In this talk, I reverse engineer CLIP, one of the most commonly used computer vision backbones. I analyze how individual model components affect the final CLIP representation. I show that the image representation can be decomposed as a sum across individual image patches, model layers, neurons, and attention heads, and use CLIP’s text representation to interpret the summands.
When interpreting the attention heads, each head role can be characterized by automatically finding text representations that span its output space, which reveals property-specific roles for many heads (e.g. location or shape).
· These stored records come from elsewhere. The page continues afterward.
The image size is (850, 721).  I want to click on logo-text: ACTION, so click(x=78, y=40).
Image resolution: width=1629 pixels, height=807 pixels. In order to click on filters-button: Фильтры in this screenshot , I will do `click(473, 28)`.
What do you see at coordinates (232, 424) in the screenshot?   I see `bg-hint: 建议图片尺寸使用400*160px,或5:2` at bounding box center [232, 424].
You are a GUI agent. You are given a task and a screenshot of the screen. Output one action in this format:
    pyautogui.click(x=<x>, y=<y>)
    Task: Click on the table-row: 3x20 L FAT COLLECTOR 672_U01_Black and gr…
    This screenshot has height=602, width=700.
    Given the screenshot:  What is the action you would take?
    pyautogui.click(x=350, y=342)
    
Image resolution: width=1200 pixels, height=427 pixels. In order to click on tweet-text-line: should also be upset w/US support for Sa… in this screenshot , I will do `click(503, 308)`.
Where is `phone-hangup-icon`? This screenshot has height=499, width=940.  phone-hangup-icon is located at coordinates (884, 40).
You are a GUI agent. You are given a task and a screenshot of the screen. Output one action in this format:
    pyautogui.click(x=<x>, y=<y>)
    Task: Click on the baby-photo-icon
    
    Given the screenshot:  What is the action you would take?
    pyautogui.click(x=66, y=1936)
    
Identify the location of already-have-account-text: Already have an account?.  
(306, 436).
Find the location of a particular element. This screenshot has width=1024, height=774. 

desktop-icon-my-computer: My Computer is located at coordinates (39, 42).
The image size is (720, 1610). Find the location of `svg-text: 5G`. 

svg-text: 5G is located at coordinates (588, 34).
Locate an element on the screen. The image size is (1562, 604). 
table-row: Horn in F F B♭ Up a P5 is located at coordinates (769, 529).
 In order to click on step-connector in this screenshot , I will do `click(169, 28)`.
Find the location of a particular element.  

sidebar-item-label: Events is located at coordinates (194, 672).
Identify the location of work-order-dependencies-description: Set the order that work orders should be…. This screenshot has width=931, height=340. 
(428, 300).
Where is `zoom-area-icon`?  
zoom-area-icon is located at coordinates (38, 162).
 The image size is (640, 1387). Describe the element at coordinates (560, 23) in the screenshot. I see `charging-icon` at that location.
Next, interpreting the image patches uncovers an emergent spatial localization within CLIP. Finally, the automatic description of the contributions of individual neurons shows polysemantic behavior - each neuron corresponds to multiple, often unrelated, concepts (e.g. ships and cars).
The gained understanding of different components allows three main applications: First, the discovered head roles enable the removal of spurious features from CLIP. Second, emergent localization is used for a strong zero-shot image segmenter. Finally, the extracted neuron polysemy allows the mass production of “semantic” adversarial examples by generating images with concepts spuriously correlated to the incorrect class. The results indicate that a scalable understanding of transformer models is attainable and can be used to detect model bugs, repair them, and improve them.
BIO:
Yossi is a computer science PhD at UC Berkeley, advised by Alexei Efros, and a visiting researcher at Meta. Before that, he was a member of the perception team at Google Research (now Google-DeepMind). He completed his M.Sc. at Weizmann Institute, advised by Prof. Michal Irani. His research centers around deep learning, computer vision, and mechanistic interpretability.